Claudie Gagnon — Incantations of light
April 5, 2024
by Galadriel Avon
Galadriel Avon is an independent author and curator as well as the editorial director of Vie des arts. She works in the peripheral regions of Mont-Saint-Hilaire and Kamouraska, Quebec.
National Bank Private Banking 1859 is proud to present the work of Claudie Gagnon at Plural 2024.
Claudie Gagnon works with transparency and finesse. In an almost alchemical manner, she has been developing large chandelier-like devices for several years: using translucent materials, they exploit the effects of light that are welcomed, voluntarily or involuntarily, into the various exhibition spaces that house them.
A multitude of found objects make up her suspensions. Some are taken from old laboratory glassware, others are simply gleaned. They are, in turn, test and chemistry tubes, burettes, balloons; cups, spectacle lenses, blown glass shards, bottles - all blending with the crystalline sparkle of old treasures, often broken, assembled by the artist. In the studio, a filing system controls their accumulation. Here, Gagnon creates categories that she will later bring together. In a similar way, she unearths and arranges supports that will dictate the shape and symmetry of her future pieces. A way of finding the extraordinary in the ordinary, her collecting brings her to a confluence of real material nuggets.
These mirage-like creations are the prisms of projections, magnification or shrinkage effects – like a magnifying glass under the influence of a rotating light source – and interplays of mirrors. As the sun's rays caress their contours, the works change their appearance, capturing what their environment has to offer, until at times they become immaterial, ghostly and diaphanous. Artificial lighting, used in certain specific contexts, also enhances volumes and amplifies details. If the projects have the sporadic ability to disappear, they also possess the inexhaustible capacity to emit shimmering effects, each more varied than the last: depending on the air currents blowing over them, colors and reflections burst into space, sublimating the experience of their plastic qualities and of the place in which they stand. In this way, the pieces work alone and together, to move us.
Beyond the range of possibilities opened up by the materiality of these fragments, Gagnon is interested in the layers of life they carry within them. Their previous uses, the stories they have nurtured and those they will rewrite once reconditioned and revalued by her gesture are at the heart of her preoccupations. This way of envisioning the narrative of her pieces, which can only be achieved through the recuperation process from which the objects that make them up come from, is an integral part of the attention she pays to their amalgam of materials. These are the result of conscious, conscientious choices.

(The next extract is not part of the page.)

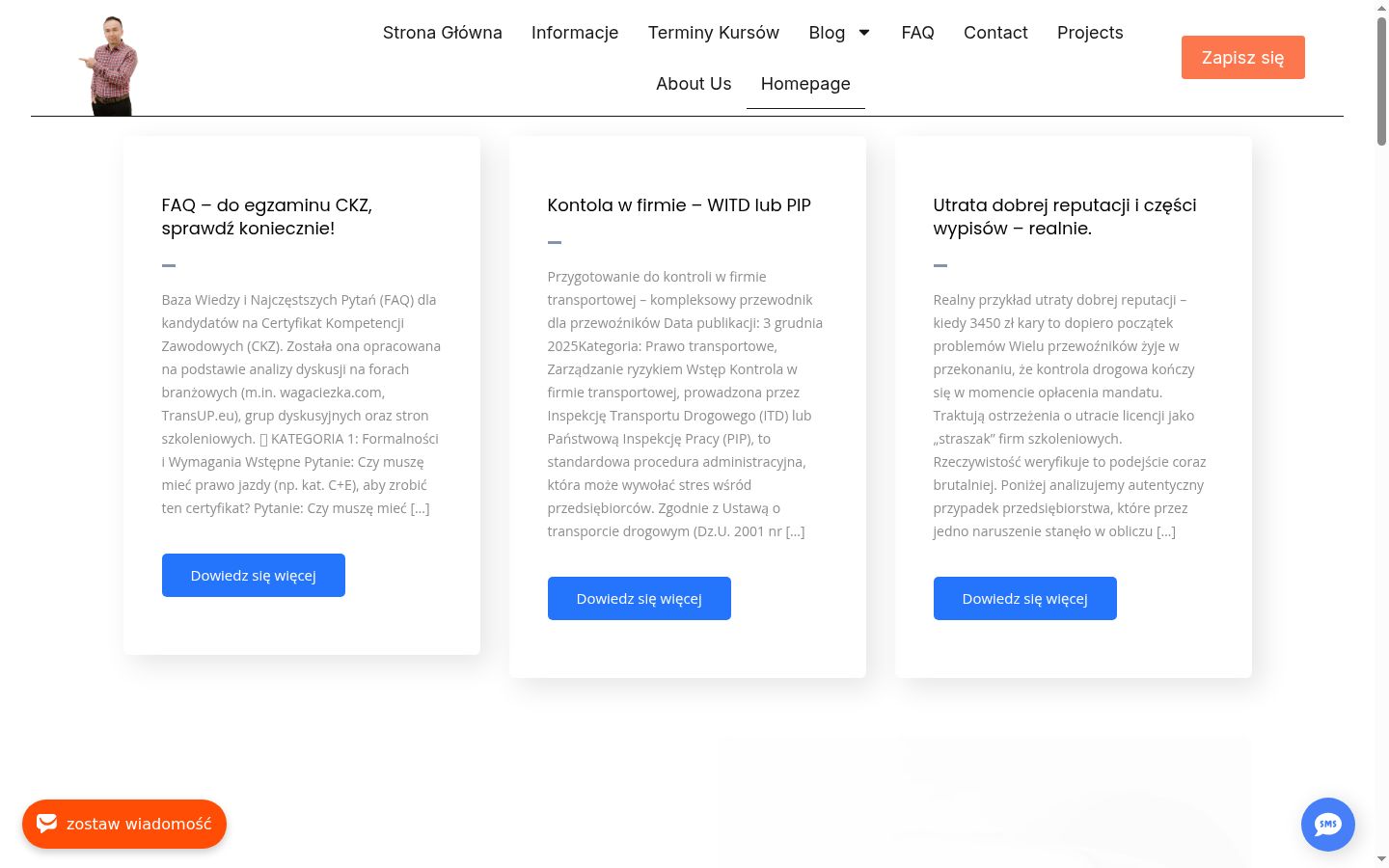Open article title Kontola w firmie – WITD lub PIP

[x=679, y=205]
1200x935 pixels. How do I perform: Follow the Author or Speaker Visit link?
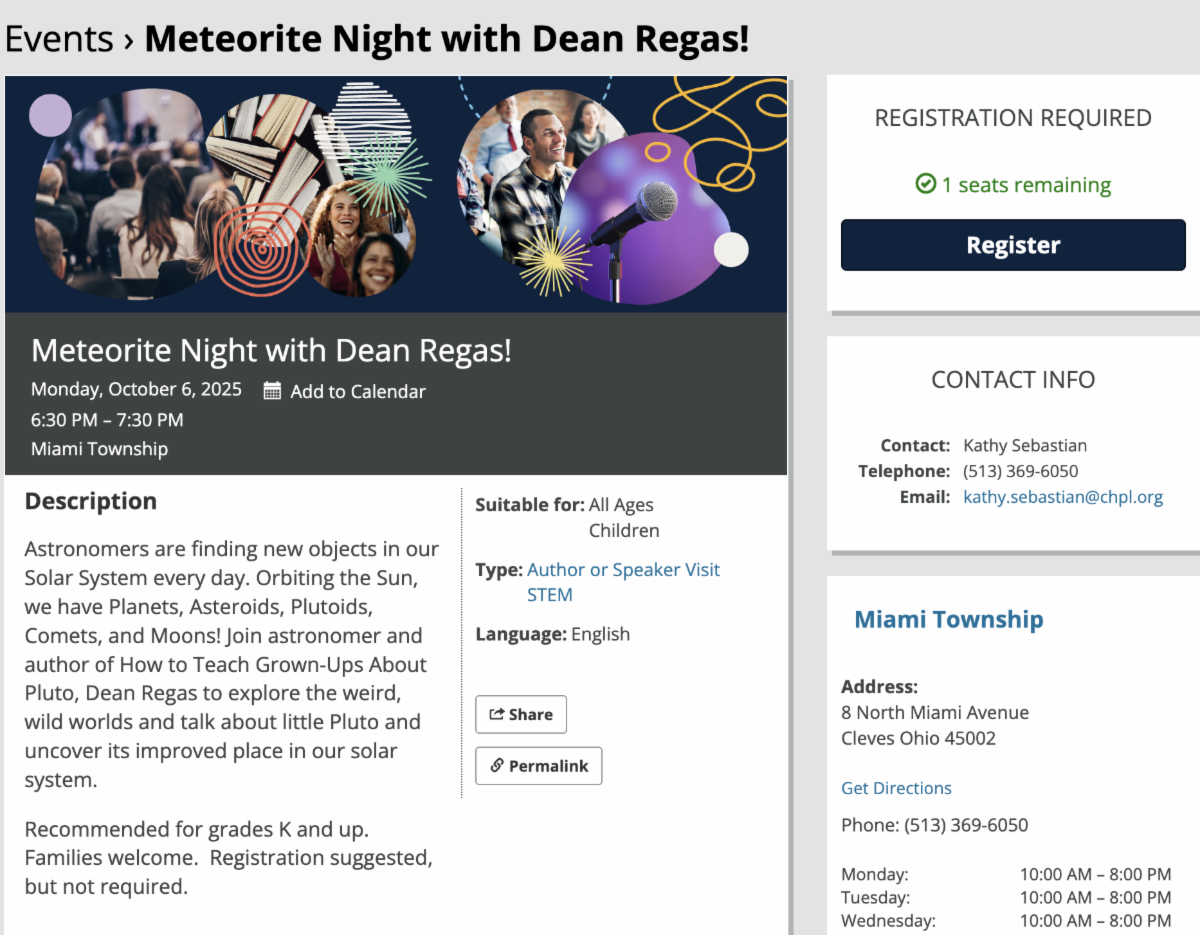(623, 570)
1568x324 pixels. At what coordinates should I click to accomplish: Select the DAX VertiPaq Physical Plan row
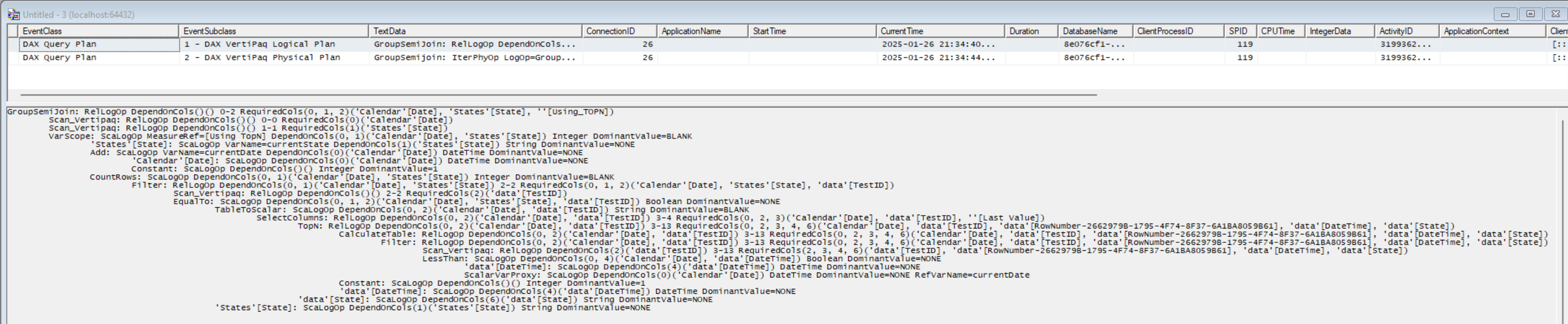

This interest, and that surrounding the possibilities of fortuity, also enables the artist to shift and play with tensions and polarities. It is the enchantment that arises in us when we receive her work that the artist subverts by introducing, sometimes in spite of herself, incidental elements into her projects. Certain insects encapsulated by the force of age in her old-fashioned test tubes, for example, provoke a form of aversion or repulsion that is completely at odds with the state of fascination provoked by the magnificence and preciousness of her hangings. They thus oscillate between the narrative of the object, a broader narrative – in this case, for instance, a questioning of wear and tear, of time – and the public's imagination, confronted with these successive symbols and meanings.
At Plural, fragile yet imposing suspensions by Claudie Gagnon will inhabit the bay window of the Grand Quai in Montreal's Old Port. We'll hoist them to the high ceilings, letting them fully embrace the open space, which we know is conducive to all kinds of shimmering. The pieces are crafted with patience and care. Be patient and attentive to the contemplative subtleties of their constitution, as you take in their conversations with tricks of light.
Claudie Gagnon is represented by Chiguer Art Contemporain.